Loved the blog & photos - thank-you. Stay well & keep safe.

Eileen deCamp

Hi Kristi,
We love to use our trekking poles when we are hiking in the Shenandoah National Park or along the Blue Ridge Parkway. They really help me when I am descending and it is rocky!
I hope you all have a Happy Thanksgiving if you still celebrate it!
Take care!
Eileen

julie camp

With the myriad remarks you could have said to your Alpine conductor, it was your restraint that made this story just right. You always delight, Kristi. Thanksgiving blessings and love from julie.

Lynn

What a beautiful hike in the mountains. A breath of fresh uncovid air. Happy thanksgiving to you and your family.

Cheryl in STL

Such beautiful photos!

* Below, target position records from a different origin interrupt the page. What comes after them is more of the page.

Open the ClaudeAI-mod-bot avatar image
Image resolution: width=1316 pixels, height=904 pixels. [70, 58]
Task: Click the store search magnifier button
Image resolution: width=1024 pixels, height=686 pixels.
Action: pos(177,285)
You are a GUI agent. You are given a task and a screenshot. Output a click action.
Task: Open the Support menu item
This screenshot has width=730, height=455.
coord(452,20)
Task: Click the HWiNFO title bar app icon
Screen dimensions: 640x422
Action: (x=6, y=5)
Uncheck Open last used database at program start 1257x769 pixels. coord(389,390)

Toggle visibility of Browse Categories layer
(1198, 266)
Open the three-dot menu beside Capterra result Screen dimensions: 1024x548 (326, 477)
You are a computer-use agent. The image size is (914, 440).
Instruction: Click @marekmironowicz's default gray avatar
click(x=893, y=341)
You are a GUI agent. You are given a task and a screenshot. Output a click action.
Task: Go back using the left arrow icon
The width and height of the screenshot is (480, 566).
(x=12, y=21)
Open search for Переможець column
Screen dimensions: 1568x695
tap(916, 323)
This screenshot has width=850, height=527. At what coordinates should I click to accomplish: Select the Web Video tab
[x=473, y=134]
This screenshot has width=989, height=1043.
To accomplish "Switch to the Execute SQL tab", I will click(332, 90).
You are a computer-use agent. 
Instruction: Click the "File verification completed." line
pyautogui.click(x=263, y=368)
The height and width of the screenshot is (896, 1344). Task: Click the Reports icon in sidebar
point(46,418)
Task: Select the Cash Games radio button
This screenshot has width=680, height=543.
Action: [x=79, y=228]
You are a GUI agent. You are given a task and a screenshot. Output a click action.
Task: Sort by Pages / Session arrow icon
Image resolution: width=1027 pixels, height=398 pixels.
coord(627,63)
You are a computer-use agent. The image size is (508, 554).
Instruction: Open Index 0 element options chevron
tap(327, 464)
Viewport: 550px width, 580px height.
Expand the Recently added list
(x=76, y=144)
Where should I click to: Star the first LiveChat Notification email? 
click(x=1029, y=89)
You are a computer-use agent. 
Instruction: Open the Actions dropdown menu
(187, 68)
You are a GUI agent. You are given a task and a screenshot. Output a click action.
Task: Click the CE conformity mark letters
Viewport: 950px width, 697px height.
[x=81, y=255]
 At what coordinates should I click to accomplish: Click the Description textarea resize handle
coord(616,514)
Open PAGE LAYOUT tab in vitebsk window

I lived in Grenoble for my junior year in college and fell in love with the Alps! This girl from the flat cornfields of Illinois never got tired of looking at them, being in them, cross country skiing...loved every moment.

Happy Thanksgiving!

Kanika

One of the highlights of ma vie was hiking in the Swiss Alps a few years ago. In August 2016, the snow was still thick on the Eiger, Monch, and Yung Frau mountaintops, but at the 7,000 foot level and down, it was a gorgeous emerald green. The sun was shining, weather perfect (the week before, it had rained everyday on visiting tourists). Brightly colored flowers poked out of crevasses in the rock. The sounds of cow bells was charming as we made our way along narrow paths traversing the incredible mountain range. We could imagine Heidi, and Peter the goatherd, walking just around the bend. Your story brought back many happy memories.

Linda Darsie

I have several hiking "sticks," although I don't hike very much anymore. I always call them my "third leg." A very handy thing to have when needed, especially when your bad knee decides to give out! Good for city use, too, but with a rubber tip rather than a metal spike!

gary

My carbon hiking poles go everywhere with me in the mountains. I missed on an opportunity to hike once in Le Parc National des Escrins. Your photos make me rue that missed opportunity.

Judy Feldman

Love the photo of Smokey! He may appear in a painting!

Joanne

Bonjour, Kristi,,
Today’s blog, made me smile because one of my prayer buddies gave me a walking stick some time ago. I confess to not
using it right away, but after some practice I see it’s value. I take it with me whenever I plan to tackle a steep incline or a trail on a very uneven downward slope. I hope you give J-M another chance to outfit you with an Alpenstock.
Amitiés,
Joanne

Leslie NYC

Happy Thanksgiving!
Smokey looks as if he is playing the flute!
He has such reverence and affection for that stick.
Thank you for a year of open-hearted writing.

Suzanne

Thankful for your stories and listening to Jean-Marc I felt he was in the room with us. Thankful for the times we’ve been together and looking forward to traveling again. The word sentier in your story brought back lovely memories of the signs I’ve seen while roaming around the Haute Vaucluse near your first vineyard. Lovely memories of travel and the people I’ve met along the way.

Jeanine Woods

Thank you for your story about simple pleasures. I'm focusing on gratefulness today on Thanksgiving and the simple pleasures are what truly bring joy and peace. Merci Kristi!

Joan  L.

I was another girl from Illinois who spent time in Grenoble during my junior year in France (1971-72) . The family I stayed with, during the 6 week orientation program, lived in a huge 3rd floor apartment overlooking the Isere river and the entrance to the "T" cable car that took people up into the mountains. It was beautiful. The rest of the University of Illinois Year Abroad in France Program was spent in Rouen. The whole year was life changing for me.

Suzanne Dunaway

Hey, mountain men are the BEST!

Kristina

Mr Finicky! You’re such a cute mix of sweet and humorous in your writing! What a charming couple you are!